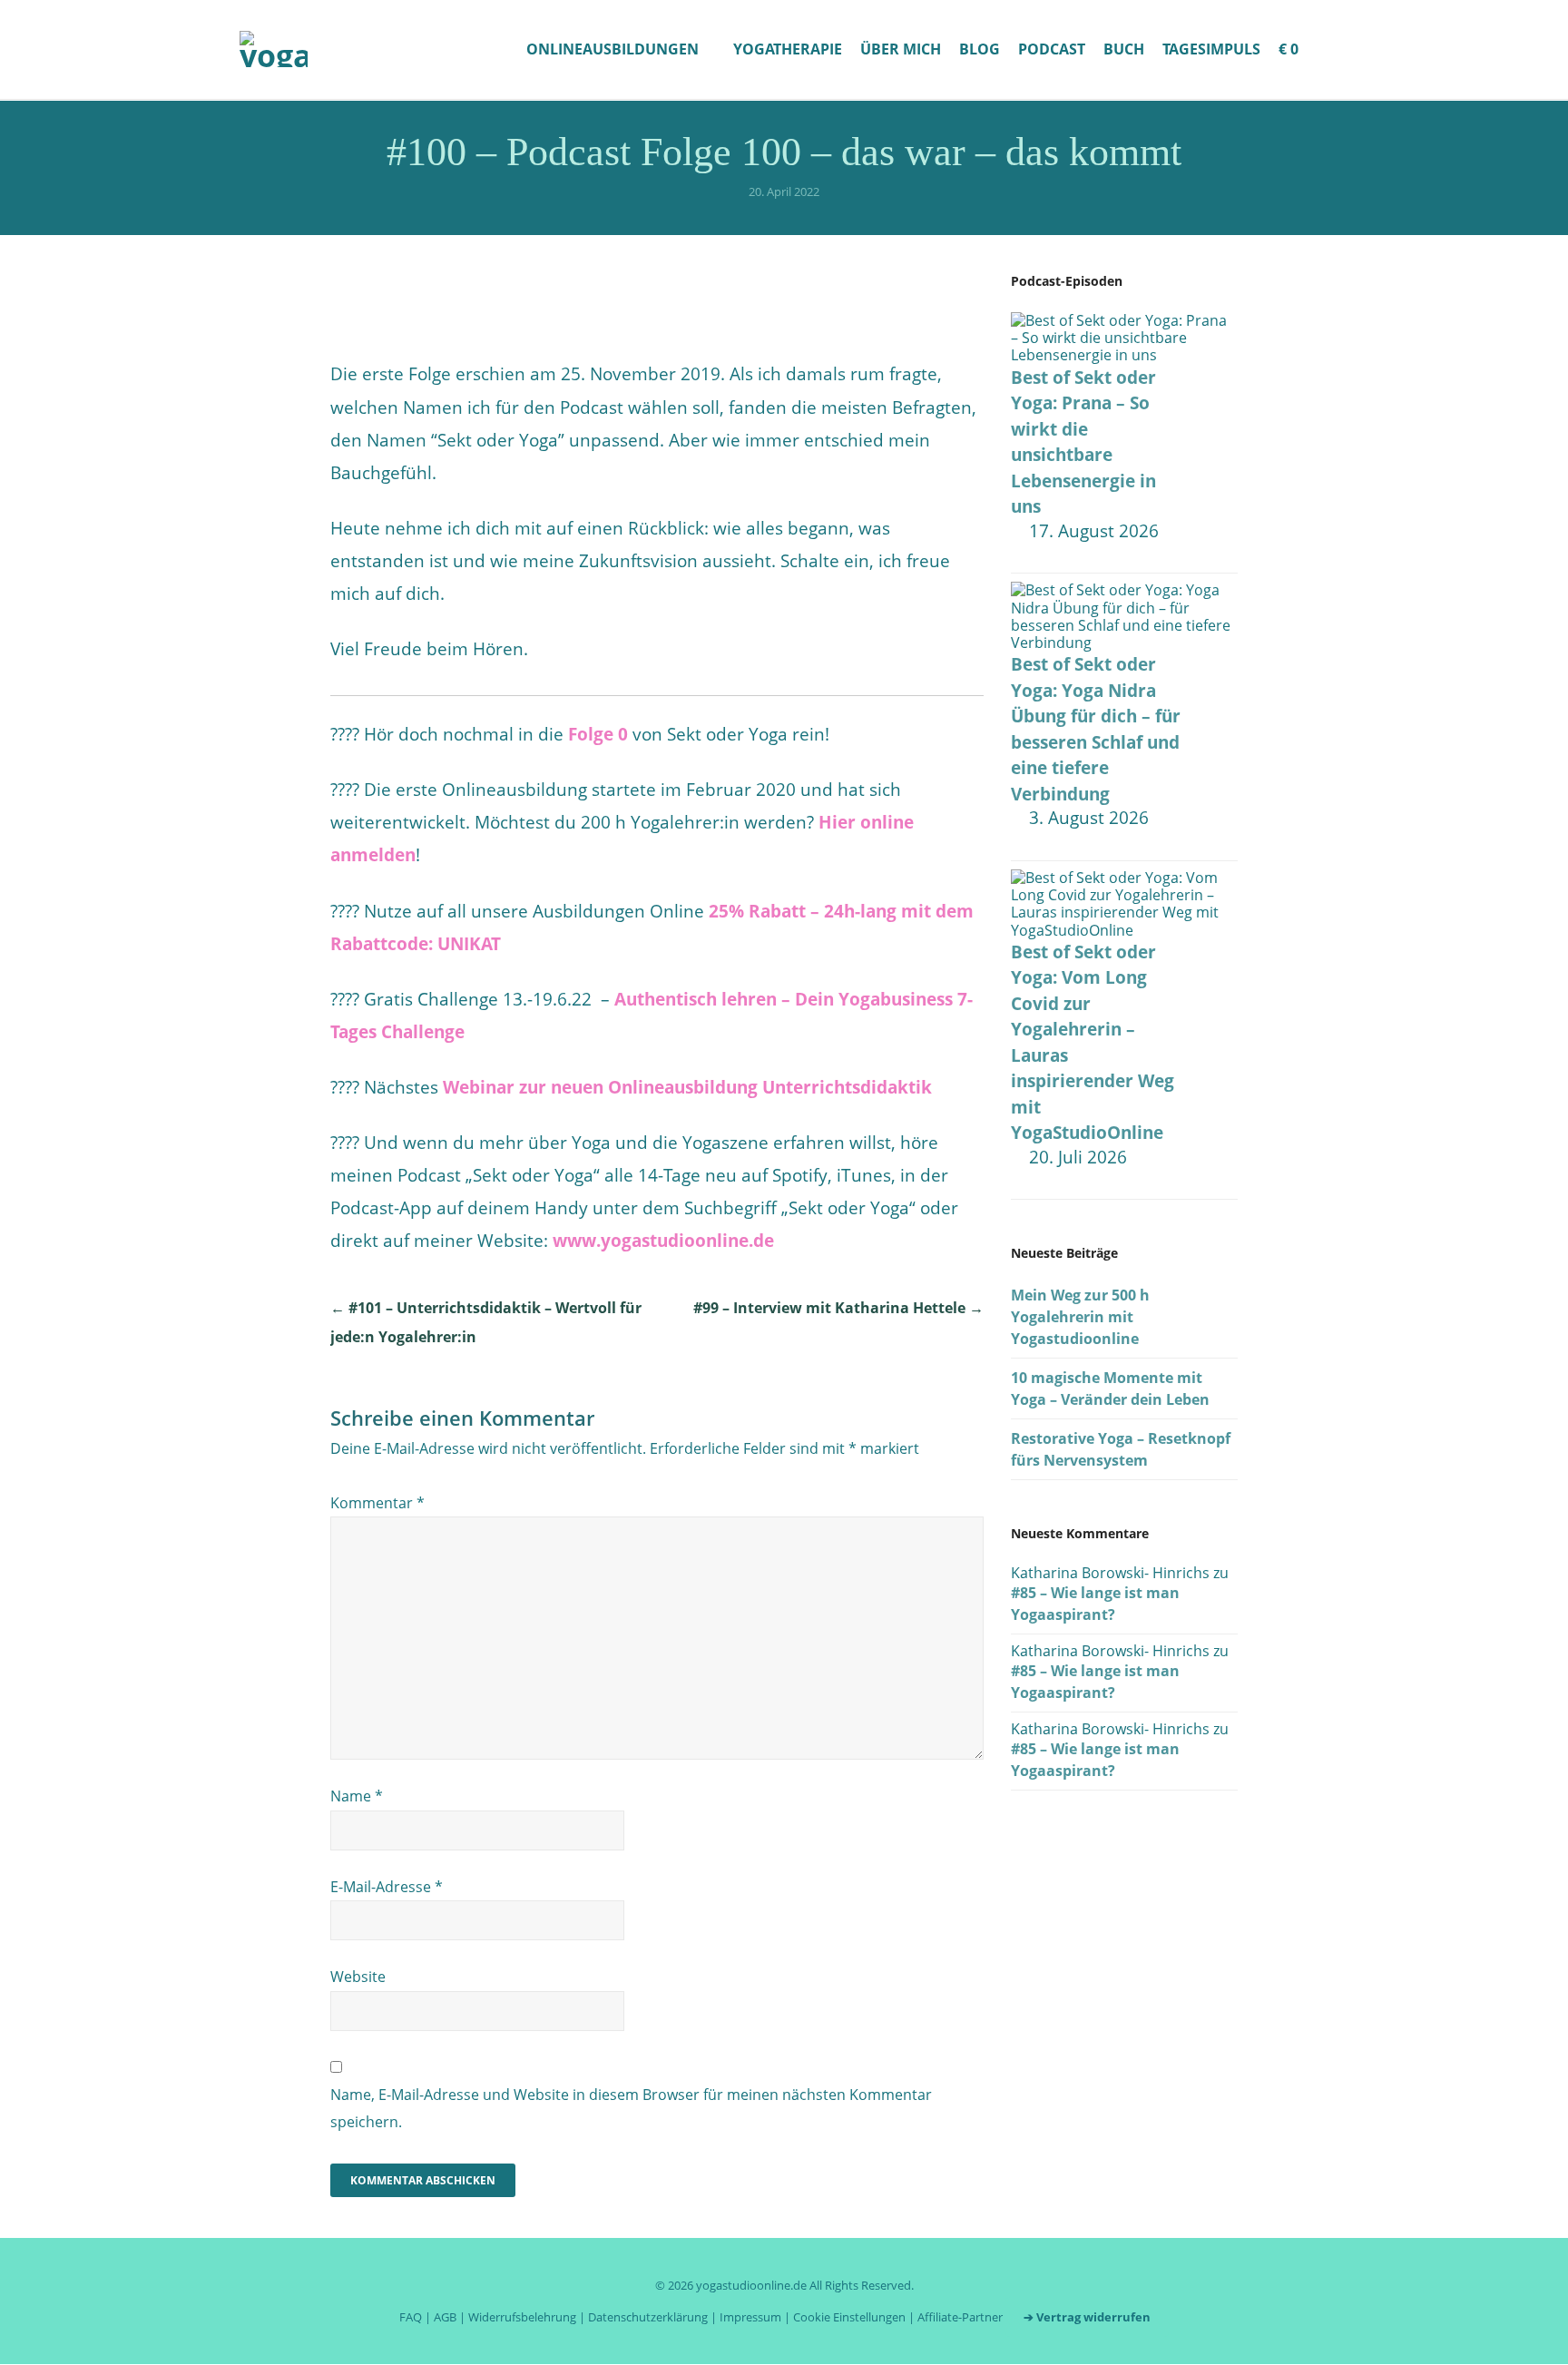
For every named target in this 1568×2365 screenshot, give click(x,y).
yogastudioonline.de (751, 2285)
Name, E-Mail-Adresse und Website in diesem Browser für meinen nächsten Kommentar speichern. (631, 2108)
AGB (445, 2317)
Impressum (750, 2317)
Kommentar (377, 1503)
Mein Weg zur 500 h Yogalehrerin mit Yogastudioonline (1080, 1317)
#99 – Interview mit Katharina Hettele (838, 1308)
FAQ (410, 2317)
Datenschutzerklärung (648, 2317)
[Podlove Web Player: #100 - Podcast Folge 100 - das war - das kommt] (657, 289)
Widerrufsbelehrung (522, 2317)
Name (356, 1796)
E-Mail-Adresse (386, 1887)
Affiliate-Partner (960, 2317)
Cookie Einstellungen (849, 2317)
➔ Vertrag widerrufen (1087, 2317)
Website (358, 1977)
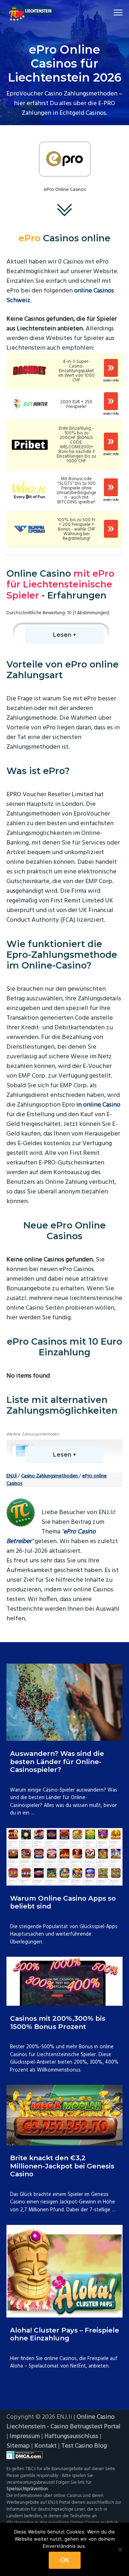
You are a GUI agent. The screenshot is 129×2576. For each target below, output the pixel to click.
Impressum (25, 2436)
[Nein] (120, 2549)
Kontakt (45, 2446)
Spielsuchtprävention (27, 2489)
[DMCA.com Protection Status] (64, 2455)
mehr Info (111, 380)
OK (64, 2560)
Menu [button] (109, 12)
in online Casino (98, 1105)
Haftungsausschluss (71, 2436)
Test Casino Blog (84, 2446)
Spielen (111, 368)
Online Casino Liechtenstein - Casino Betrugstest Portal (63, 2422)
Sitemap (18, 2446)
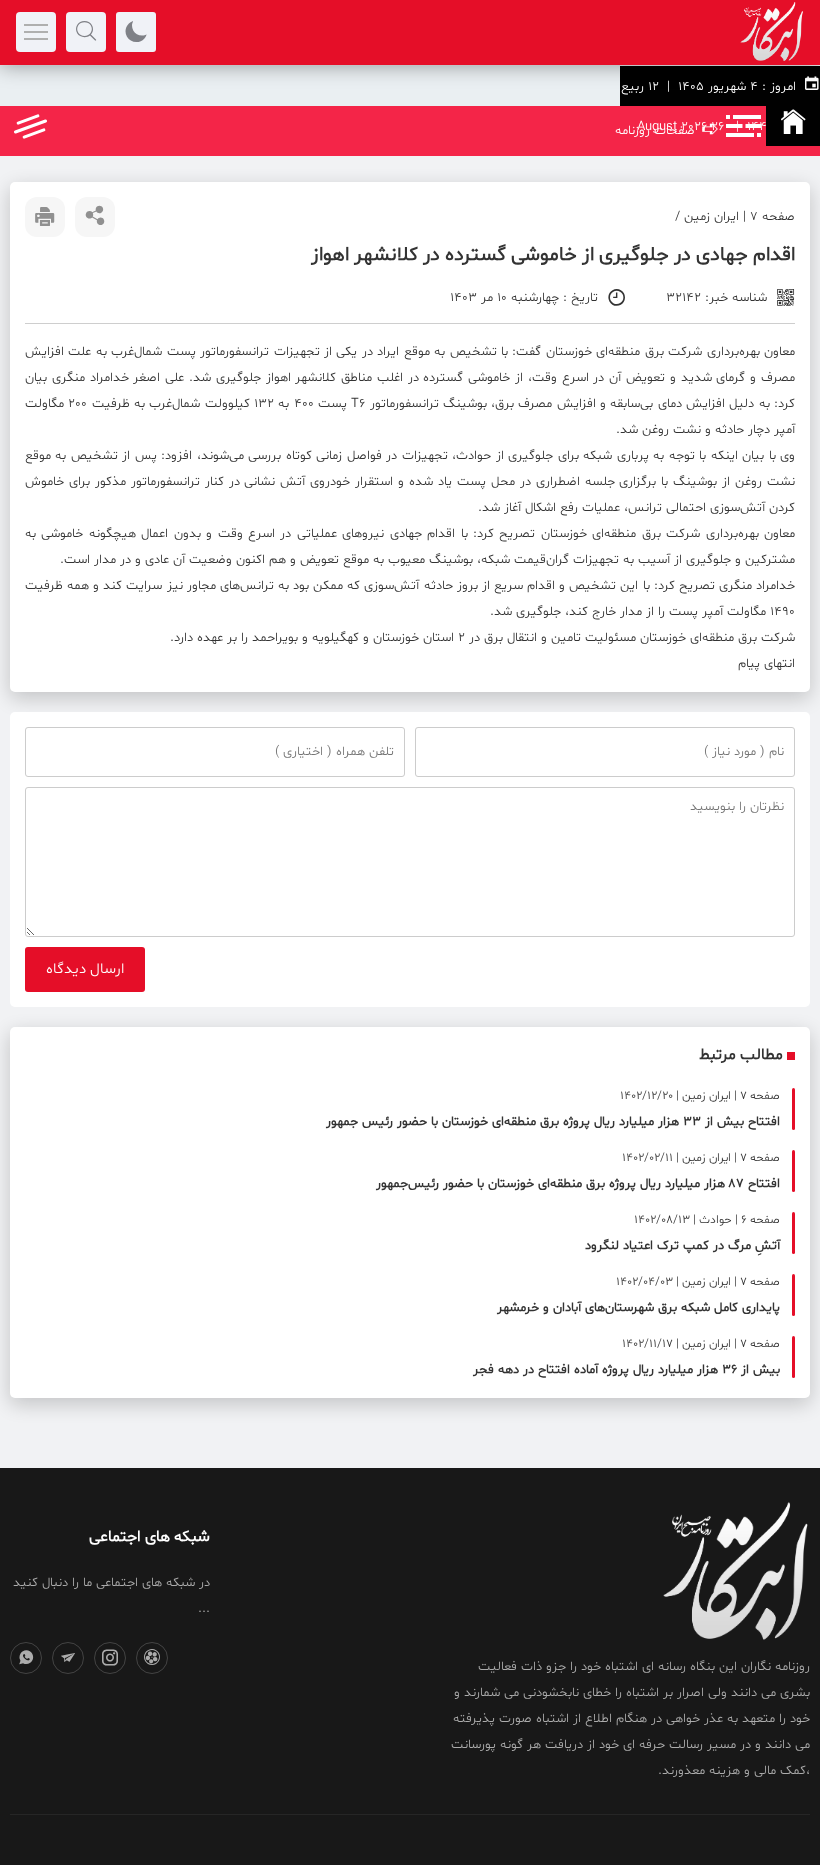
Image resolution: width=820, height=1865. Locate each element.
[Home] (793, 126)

## [WORK ITEM]
Find the number of lines in the entries above that hold the string "Adresse", and write only that number.

## [EXERCISE RESPONSE]
2